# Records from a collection
───

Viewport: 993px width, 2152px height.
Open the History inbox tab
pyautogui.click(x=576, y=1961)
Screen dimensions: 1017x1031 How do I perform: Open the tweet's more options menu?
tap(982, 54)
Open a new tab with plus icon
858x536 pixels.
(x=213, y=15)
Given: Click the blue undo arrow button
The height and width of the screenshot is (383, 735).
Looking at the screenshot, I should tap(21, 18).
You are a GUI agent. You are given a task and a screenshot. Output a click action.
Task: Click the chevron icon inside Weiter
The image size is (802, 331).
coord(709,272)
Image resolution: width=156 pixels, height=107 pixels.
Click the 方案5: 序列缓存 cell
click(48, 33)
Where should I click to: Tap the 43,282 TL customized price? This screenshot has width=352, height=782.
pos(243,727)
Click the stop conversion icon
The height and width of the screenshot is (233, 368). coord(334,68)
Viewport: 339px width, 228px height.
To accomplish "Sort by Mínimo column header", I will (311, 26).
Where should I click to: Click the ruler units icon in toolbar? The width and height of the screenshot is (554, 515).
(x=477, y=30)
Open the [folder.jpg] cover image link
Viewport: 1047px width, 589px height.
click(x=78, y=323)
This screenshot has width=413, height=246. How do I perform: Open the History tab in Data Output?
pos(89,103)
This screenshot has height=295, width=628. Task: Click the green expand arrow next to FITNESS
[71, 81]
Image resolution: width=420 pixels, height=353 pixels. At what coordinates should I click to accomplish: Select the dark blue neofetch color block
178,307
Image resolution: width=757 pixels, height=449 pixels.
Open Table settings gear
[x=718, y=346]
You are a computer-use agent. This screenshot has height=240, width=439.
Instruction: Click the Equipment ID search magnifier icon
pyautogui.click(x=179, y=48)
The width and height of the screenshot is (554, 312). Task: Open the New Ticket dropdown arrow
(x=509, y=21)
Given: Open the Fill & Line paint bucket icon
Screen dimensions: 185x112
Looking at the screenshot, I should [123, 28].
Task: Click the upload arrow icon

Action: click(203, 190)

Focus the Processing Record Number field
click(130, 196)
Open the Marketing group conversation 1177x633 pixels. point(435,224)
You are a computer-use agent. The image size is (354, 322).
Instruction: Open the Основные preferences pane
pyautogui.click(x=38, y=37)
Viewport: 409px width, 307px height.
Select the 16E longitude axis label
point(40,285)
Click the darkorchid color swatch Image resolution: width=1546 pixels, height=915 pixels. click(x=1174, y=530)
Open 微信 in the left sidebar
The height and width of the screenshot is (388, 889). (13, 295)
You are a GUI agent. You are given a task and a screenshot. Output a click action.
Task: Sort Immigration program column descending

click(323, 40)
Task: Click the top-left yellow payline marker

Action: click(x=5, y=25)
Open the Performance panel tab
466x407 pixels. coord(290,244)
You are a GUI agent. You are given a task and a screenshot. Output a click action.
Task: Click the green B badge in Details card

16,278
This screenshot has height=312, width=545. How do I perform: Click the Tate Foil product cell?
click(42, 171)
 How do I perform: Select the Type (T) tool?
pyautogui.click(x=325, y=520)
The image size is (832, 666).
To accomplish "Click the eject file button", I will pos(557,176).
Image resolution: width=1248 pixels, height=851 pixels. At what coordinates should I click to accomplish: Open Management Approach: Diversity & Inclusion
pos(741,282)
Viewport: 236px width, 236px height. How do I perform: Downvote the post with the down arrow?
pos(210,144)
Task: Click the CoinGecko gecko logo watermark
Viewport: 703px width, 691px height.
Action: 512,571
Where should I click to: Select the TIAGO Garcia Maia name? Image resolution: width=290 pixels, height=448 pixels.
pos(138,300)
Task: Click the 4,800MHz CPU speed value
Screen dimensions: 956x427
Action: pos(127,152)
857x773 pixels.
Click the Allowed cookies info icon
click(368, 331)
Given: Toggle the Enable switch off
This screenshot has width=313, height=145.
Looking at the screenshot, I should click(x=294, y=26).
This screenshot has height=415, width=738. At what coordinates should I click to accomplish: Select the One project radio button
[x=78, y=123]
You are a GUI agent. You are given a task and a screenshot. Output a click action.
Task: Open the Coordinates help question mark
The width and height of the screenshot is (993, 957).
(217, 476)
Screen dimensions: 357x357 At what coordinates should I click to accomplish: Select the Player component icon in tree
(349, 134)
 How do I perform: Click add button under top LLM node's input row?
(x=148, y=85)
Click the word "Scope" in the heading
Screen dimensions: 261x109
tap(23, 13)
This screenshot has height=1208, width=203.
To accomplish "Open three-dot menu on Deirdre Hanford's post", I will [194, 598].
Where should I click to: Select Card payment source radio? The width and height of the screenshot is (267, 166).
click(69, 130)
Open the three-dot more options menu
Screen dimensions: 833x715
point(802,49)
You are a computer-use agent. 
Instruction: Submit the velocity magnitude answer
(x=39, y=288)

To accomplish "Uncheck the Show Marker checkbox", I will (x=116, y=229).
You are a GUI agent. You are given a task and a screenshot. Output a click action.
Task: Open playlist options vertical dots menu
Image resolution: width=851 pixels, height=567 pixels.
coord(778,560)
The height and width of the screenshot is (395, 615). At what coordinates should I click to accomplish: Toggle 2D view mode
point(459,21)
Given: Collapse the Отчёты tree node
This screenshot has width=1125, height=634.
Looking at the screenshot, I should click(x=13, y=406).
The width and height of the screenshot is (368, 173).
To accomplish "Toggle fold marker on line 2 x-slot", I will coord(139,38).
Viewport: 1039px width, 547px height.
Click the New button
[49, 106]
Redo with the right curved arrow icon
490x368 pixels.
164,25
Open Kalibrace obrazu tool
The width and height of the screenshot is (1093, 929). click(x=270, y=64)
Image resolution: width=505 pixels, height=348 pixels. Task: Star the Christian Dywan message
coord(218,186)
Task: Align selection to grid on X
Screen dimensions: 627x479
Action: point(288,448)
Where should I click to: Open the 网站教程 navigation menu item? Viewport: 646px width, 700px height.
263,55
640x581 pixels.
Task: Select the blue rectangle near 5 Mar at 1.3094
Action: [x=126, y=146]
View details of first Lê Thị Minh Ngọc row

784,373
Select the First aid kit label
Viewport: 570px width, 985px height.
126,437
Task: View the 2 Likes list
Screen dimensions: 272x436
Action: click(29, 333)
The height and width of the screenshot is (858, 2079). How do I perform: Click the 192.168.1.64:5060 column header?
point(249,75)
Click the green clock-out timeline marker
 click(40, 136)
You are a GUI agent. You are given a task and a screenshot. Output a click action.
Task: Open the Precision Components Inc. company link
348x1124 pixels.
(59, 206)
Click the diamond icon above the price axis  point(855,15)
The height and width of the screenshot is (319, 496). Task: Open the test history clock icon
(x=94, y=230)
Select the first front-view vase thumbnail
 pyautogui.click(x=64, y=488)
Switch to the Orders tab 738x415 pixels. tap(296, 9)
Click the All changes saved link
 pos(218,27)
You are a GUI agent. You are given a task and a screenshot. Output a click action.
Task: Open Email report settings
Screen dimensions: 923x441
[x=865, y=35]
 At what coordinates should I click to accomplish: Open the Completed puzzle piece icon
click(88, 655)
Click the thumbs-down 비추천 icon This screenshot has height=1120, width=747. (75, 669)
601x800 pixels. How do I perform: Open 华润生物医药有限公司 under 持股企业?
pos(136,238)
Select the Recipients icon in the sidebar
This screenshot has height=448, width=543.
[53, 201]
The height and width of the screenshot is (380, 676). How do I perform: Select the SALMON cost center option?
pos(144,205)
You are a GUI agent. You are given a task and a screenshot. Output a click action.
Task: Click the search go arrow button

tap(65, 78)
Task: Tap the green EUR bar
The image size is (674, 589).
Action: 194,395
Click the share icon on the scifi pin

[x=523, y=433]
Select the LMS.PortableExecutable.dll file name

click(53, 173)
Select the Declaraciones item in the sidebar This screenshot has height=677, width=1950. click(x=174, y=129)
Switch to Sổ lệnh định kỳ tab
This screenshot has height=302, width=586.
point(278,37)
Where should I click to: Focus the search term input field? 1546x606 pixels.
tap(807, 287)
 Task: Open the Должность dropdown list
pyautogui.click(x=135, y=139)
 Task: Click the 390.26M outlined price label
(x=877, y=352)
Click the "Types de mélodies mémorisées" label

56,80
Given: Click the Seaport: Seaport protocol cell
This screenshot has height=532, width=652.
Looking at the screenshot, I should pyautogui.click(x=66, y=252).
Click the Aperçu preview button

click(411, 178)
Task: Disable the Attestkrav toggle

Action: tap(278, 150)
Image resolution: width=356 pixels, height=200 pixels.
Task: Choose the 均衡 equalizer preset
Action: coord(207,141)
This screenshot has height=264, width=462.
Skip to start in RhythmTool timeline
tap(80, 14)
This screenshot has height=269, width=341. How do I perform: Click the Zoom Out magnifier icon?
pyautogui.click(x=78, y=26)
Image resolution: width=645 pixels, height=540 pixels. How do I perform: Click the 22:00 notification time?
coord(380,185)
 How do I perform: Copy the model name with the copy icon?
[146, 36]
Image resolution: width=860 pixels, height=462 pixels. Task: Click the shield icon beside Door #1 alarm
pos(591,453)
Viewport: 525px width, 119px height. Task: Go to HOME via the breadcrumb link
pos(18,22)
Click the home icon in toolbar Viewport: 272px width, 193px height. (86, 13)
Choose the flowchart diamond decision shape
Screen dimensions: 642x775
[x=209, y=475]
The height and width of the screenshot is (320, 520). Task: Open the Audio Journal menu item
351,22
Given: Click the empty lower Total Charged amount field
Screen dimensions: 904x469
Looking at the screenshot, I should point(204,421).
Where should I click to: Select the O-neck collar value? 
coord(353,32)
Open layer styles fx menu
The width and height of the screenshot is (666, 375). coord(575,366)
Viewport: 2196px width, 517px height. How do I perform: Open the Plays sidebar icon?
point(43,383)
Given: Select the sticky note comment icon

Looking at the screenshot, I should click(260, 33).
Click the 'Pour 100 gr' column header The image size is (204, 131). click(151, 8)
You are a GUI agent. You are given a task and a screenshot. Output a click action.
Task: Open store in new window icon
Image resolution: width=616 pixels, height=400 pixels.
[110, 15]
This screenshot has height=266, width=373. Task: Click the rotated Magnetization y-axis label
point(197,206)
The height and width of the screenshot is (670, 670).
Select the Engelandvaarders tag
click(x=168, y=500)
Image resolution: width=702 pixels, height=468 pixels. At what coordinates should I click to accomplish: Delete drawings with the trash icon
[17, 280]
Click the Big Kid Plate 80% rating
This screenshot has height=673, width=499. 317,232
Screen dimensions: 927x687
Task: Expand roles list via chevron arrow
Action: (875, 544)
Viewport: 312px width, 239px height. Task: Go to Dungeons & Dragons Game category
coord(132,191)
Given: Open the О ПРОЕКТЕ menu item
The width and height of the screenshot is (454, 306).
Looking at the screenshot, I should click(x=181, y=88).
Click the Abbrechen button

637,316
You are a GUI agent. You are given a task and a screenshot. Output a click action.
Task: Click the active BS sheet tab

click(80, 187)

───

# Work required
Could you retype exactly the lines from the first one of the records through the line containing "Given: Click the blue undo arrow button", both included, and nothing more?

# Answer area
Viewport: 993px width, 2152px height.
Open the History inbox tab
pyautogui.click(x=576, y=1961)
Screen dimensions: 1017x1031 How do I perform: Open the tweet's more options menu?
tap(982, 54)
Open a new tab with plus icon
858x536 pixels.
(x=213, y=15)
Given: Click the blue undo arrow button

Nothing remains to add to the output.